Barker Tatham's Steve Barker, PTL's Richard Butcher, Spence's Marian Elliott, Legal & General Investment Management's Laura Brown, Axa Investment Managers' Jonathan Crowther and Redington's Dan Mikulskis discuss LDI asset allocation.
Marian Elliott: This is where you see a lot of interest in infrastructure projects coming in – anything expected to generate a relatively predictable stream of revenue, which ideally would be inflation-linked. The thing trustees need to guard against when they are investing in proxies to hedge their liabilities is that it is not a direct hedge; they need to be aware of the risks that still remain.

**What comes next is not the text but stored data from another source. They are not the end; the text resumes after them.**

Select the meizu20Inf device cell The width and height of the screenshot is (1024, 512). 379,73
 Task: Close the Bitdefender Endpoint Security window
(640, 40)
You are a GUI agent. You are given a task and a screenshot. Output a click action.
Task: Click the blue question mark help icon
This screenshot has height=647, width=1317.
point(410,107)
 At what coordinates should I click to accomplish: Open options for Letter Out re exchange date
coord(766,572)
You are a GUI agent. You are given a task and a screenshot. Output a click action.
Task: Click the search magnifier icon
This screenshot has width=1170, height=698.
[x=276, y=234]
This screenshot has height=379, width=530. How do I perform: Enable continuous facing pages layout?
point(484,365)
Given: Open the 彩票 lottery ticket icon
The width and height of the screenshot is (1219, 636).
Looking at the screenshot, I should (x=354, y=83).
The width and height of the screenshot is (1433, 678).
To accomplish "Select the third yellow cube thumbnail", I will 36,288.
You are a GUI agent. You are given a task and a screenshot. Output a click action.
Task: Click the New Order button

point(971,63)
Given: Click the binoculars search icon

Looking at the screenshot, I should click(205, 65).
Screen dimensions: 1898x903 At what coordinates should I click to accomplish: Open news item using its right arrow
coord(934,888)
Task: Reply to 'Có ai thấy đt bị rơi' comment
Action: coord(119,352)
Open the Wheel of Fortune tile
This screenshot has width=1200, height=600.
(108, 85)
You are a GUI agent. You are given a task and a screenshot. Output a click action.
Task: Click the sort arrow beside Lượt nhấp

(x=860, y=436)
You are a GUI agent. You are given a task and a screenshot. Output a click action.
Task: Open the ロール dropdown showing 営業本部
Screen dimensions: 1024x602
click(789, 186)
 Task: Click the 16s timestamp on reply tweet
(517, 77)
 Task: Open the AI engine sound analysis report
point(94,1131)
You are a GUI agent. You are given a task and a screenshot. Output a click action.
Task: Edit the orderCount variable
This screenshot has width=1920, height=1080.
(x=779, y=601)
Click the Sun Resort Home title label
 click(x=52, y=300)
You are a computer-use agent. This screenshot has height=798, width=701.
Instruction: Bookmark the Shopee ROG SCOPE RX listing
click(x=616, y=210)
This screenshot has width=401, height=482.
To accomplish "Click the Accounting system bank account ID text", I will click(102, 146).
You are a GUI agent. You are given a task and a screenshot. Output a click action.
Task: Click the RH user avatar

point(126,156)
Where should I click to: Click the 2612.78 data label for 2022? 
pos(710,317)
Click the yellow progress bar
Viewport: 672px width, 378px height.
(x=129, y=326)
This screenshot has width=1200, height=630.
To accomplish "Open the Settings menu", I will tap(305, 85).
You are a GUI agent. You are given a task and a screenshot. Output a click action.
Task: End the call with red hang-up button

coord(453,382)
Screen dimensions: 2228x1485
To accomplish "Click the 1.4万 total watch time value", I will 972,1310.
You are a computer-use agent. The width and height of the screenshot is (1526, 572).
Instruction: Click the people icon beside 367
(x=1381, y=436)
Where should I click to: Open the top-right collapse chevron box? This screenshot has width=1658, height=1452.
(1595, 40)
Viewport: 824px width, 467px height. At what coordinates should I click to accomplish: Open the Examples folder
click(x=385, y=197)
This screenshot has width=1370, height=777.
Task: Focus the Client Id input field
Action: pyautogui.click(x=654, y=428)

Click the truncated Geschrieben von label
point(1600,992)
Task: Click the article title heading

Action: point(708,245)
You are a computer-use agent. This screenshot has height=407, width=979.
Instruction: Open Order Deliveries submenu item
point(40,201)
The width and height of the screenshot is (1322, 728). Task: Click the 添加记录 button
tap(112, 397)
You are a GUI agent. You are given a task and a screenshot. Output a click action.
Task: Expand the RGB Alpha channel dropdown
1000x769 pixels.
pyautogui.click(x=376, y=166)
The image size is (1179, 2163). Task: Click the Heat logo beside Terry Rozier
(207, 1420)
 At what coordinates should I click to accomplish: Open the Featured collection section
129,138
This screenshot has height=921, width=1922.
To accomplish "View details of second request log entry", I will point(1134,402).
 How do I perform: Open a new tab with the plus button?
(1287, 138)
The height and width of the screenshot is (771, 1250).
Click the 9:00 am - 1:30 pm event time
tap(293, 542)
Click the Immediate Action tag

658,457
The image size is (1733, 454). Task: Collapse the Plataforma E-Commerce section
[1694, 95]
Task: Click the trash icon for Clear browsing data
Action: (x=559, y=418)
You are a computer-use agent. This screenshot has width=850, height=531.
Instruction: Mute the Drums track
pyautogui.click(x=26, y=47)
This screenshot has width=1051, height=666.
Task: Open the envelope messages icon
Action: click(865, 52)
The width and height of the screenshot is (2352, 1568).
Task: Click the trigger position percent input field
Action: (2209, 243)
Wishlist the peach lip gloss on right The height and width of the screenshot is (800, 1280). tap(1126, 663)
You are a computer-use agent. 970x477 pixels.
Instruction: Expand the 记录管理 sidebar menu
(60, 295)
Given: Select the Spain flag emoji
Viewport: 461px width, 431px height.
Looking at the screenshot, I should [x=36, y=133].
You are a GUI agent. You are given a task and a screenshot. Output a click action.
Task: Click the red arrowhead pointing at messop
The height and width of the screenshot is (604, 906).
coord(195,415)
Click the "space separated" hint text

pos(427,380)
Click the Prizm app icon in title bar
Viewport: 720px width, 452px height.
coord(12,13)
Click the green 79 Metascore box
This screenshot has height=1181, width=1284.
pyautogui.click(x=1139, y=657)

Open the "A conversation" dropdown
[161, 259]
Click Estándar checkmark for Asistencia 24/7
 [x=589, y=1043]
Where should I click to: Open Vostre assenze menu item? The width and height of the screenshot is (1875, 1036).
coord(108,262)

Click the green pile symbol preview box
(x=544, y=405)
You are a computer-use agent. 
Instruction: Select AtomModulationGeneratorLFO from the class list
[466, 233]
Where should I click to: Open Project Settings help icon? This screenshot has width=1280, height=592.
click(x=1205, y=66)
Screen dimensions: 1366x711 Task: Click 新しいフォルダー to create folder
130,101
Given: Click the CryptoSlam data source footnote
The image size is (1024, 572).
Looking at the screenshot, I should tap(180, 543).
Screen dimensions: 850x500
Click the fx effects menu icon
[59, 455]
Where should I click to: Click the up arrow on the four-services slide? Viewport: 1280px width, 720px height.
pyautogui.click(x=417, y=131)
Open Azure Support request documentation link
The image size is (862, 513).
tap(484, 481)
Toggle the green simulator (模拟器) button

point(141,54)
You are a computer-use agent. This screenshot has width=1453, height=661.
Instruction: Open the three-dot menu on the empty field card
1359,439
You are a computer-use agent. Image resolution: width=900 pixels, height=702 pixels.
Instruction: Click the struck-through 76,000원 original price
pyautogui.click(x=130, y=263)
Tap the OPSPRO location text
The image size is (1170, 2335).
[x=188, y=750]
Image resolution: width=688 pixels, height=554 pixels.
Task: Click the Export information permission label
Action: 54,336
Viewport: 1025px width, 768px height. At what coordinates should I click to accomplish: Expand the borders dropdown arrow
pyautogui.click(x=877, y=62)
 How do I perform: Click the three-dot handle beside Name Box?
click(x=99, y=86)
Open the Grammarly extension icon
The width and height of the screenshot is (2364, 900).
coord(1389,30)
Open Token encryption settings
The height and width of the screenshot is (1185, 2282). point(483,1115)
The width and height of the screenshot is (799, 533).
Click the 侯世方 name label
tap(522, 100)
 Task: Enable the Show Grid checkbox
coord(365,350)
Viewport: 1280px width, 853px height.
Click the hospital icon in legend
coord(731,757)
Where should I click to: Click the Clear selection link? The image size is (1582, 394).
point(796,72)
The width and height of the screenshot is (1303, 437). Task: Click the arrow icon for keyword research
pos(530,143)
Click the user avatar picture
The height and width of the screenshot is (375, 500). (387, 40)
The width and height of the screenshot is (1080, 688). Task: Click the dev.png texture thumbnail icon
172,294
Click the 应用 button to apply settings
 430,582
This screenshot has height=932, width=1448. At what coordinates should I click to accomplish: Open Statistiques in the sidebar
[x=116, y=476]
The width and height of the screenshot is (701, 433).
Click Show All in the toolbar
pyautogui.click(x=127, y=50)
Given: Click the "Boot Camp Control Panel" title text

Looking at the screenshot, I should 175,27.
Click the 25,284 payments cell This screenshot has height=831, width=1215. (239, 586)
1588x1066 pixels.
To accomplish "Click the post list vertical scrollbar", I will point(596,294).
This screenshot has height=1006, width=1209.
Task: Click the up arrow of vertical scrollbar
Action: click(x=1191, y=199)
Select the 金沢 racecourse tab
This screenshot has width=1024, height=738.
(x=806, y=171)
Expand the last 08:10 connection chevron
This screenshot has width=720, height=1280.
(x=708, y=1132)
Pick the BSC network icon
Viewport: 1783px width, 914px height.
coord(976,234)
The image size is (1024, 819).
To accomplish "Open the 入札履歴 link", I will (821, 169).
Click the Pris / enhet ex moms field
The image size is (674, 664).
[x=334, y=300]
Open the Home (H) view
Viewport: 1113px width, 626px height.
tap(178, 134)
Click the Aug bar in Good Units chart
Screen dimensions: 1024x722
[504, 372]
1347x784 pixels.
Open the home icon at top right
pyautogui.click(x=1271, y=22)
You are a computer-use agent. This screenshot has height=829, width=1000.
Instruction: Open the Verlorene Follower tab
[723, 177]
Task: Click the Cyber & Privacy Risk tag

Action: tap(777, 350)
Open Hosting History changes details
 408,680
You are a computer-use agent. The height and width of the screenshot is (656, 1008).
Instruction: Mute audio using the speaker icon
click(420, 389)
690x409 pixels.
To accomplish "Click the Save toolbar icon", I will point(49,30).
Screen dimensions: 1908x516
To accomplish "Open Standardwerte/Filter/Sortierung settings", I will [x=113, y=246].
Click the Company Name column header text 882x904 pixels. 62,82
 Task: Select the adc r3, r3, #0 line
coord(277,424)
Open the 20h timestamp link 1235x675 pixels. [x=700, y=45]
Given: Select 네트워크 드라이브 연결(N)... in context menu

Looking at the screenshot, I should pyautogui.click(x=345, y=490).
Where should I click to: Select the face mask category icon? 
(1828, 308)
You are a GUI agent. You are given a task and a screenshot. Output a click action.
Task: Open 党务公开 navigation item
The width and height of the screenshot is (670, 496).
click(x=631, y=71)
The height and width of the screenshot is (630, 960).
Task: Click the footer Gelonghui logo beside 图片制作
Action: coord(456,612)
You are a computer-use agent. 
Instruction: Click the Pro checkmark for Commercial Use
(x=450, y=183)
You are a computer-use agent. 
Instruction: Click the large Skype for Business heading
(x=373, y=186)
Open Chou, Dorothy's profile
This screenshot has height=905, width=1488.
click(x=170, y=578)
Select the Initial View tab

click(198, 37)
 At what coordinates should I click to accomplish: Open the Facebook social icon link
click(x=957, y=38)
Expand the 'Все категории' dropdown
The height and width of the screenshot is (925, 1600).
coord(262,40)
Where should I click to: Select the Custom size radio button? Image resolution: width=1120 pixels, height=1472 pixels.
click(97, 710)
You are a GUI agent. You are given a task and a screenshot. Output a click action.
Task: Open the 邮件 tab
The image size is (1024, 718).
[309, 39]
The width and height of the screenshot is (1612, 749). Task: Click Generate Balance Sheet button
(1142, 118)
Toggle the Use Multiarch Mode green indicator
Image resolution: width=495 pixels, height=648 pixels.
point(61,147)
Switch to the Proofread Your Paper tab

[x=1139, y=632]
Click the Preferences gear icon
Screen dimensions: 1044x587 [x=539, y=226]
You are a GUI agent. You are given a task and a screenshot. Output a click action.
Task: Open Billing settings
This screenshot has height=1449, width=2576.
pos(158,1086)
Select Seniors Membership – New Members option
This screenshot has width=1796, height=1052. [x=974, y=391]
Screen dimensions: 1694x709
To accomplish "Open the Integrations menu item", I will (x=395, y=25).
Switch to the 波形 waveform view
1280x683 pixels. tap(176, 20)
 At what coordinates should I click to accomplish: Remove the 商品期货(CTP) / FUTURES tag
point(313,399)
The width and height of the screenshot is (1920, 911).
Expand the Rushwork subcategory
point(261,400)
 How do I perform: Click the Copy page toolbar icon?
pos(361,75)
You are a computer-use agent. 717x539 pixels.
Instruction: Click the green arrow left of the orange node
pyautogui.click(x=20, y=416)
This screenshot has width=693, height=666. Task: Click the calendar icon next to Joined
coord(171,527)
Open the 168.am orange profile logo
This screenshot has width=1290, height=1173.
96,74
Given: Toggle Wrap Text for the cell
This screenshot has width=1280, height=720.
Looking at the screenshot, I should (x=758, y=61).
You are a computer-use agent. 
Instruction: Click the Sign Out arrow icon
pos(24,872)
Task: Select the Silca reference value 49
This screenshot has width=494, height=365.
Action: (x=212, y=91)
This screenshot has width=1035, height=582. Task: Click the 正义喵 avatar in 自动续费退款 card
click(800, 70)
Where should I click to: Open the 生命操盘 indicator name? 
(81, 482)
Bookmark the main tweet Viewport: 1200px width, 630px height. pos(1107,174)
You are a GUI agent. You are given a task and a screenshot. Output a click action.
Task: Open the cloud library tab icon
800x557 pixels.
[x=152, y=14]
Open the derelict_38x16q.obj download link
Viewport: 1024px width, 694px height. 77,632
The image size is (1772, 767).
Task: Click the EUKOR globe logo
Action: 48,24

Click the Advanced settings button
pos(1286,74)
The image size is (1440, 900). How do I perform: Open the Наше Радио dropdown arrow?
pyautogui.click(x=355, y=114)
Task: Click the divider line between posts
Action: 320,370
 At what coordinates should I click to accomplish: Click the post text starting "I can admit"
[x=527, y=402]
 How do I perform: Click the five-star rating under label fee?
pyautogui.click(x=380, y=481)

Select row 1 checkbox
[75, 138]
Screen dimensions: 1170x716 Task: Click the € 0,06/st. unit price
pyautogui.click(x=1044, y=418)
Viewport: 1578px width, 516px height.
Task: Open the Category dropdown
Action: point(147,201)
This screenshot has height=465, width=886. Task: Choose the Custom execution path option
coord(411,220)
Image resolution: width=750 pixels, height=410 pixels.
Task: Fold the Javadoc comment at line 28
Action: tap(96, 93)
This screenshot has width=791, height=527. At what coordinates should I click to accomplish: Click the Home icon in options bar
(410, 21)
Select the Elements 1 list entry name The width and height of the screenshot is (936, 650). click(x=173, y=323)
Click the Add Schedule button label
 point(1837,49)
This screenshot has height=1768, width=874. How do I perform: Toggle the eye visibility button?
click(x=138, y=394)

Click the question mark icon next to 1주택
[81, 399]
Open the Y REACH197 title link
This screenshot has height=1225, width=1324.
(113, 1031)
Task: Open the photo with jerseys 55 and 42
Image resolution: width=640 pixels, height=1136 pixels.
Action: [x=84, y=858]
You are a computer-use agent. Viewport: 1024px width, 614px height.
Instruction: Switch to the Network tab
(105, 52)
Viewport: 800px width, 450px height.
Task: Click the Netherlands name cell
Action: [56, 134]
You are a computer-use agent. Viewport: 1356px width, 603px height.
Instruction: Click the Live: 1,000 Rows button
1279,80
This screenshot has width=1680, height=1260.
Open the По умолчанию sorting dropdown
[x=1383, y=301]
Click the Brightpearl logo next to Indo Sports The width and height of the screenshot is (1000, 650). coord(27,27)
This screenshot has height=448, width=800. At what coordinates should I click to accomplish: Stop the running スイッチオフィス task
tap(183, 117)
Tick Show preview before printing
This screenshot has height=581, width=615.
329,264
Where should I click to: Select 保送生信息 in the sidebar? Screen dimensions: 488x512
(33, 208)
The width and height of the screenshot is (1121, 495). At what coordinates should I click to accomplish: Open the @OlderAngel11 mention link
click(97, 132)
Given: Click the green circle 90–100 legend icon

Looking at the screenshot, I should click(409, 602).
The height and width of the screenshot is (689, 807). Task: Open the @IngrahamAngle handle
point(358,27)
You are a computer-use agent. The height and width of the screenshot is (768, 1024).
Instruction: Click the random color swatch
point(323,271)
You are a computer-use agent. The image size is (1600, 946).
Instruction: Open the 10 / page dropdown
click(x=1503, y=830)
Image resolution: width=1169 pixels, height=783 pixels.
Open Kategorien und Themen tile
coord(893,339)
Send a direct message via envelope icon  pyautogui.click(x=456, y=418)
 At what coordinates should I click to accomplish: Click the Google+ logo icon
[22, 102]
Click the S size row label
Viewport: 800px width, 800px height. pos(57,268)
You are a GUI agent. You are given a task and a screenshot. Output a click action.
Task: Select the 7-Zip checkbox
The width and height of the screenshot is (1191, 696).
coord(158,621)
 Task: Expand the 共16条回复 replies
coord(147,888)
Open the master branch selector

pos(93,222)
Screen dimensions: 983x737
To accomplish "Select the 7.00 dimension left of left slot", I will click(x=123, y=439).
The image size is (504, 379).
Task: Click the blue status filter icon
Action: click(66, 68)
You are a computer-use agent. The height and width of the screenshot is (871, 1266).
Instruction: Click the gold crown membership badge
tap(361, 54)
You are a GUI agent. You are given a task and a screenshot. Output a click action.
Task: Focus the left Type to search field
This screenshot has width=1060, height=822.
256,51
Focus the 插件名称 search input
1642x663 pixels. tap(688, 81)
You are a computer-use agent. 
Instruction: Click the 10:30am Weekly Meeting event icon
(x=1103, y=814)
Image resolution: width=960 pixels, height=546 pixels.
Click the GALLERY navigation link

Also, some of these asset classes are very different to anything they would have invested in before. It is therefore important that trustees make sure they really understand the nature of the asset they are buying and the potential impact on the funding position under a range of possible economic scenarios.
Richard Butcher: The other one is social housing. Any proxy is a compromise. There are going to be additional risks that go with it.
Steve Barker: I have seen some proxy investments where, if gilt yields were to fall, the pick-up in capital value would not approach anything like what you would need to match the extent the liabilities would have gone up by. So you have got to be very careful of that.
In a way, pooled liability-driven investment funds allow you to get around this issue, because you are not talking about parking all your assets into bonds that are going to be earning very little. You might be putting a third of your assets into structures that hedge all of your liabilities, which leaves you two-thirds of your assets to play with. These can be put into growth assets that you can invest in alternatives, diversified growth funds or whatever. And this is where the engine for growth comes from.
Jonathan Crowther: Another strategy that is now starting to gather more momentum is the use of midfield assets – infrastructure, long-lease commercial real estate debt, and social housing. These asset classes tend to be less liquid but possess inflation sensitivity characteristics and have relatively predictable future cash flows, so can be used as a broad match for future pension scheme liabilities.
Therefore, as midfield assets exhibit useful liability-matching characteristics, I expect the demand for these assets will continue to grow, particularly if you consider the flight path and the extended timescales available to pension schemes, which mitigate the need for greater liquidity. Consequently, I think we will see these assets continue to come to the fore.
Dan Mikulskis: Illiquid credit investments (such as infrastructure debt or commercial real estate debt) have been one of the biggest things we have been talking about with our clients for the past year or so, and we have placed more than £2bn of assets in these types of mandates. We believe the long-dated and contractual nature of the cash flows generated by such assets make them attractive for a pension fund’s portfolio. The key question is how much you need to be paid for giving up that liquidity and how much liquidity can you afford to give up.
Those are not necessarily easy questions but you need to make some attempt to answer them. The answer is always that it is going to be a complement to a traditional LDI strategy built around swaps and gilts. It is never going to be a complete substitute for something like that.
Laura Brown: The advent of central clearing, and indeed the fact that pension schemes are just more mature and so liquidity management is more important, means the question of how to keep an eye on liquidity and make sure you are comfortable with what is going on as part of your LDI pooled funds becomes ever more important.
Crowther: Yes, unbeknown to many schemes, liquidity has been a relatively important issue over the past five or six years and it is likely to become even more important in the future. The challenge will come in the world where schemes are making use of both centrally cleared and bilateral over-the-counter derivatives, as well as gilt repo transactions. Given that schemes will have a single pot to provide the margin and collateral to support these instruments, it will be vital to ensure this is managed efficiently to reduce the exposure to cash and the corresponding drag on investment returns.
Brown: Which does actually create new opportunities to use that collateral pot to invest in different things. So where we have done LDI by investing in gilts and swaps using a smaller amount of collateral to back a larger amount of exposure, the same could be done for credit by using derivatives. I suppose, as with all of the things that we are talking about, the interesting question is always how to make that available to a broader set of clients, not just the very large ones.